O advogado imobiliário atua como um guardião da segurança patrimonial, garantindo clareza, prevenção e respaldo jurídico durante todo o processo. Então, antes de assinar contratos ou fazer qualquer pagamento, busque a orientação de um profissional confiável. Lembre-se: o imóvel pode ser o sonho da sua vida ou o começo de um pesadelo jurídico.


Perguntas Frequentes

1. O corretor de imóveis pode substituir o advogado na compra de imóvel?

Não. O corretor de imóveis atua apenas na intermediação comercial, mas não possui formação jurídica para analisar documentos ou identificar riscos legais.

2. Imóvel com matrícula irregular pode ser regularizado depois?

Dependendo do caso, alguns imóveis podem ser regularizados com o devido esforço jurídico e técnico.
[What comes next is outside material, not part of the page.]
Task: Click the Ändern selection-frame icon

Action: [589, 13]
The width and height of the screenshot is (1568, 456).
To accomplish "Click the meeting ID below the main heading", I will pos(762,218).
Porém, outros possuem vícios insanáveis. A análise prévia evita surpresas.

3. Preciso de advogado mesmo comprando imóvel financiado?

Sim. Mesmo que o banco faça algumas análises, o advogado é essencial para revisar cláusulas do contrato tanto com a instituição financeira quanto com o vendedor.

4. Comprei imóvel sem advogado e apareceu uma dívida judicial. E agora?

Neste caso, pode ser necessário buscar a anulação do negócio, pedir indenização ou tentar reverter a penhora. Porém, isso envolve custos e riscos. Prevenir é sempre a melhor opção.

5. A escritura pública por si só me dá segurança?

Não completamente. Embora a escritura pública seja importante, a segurança total só é alcançada com o registro no cartório de imóveis, juntamente com a análise detalhada de toda a documentação.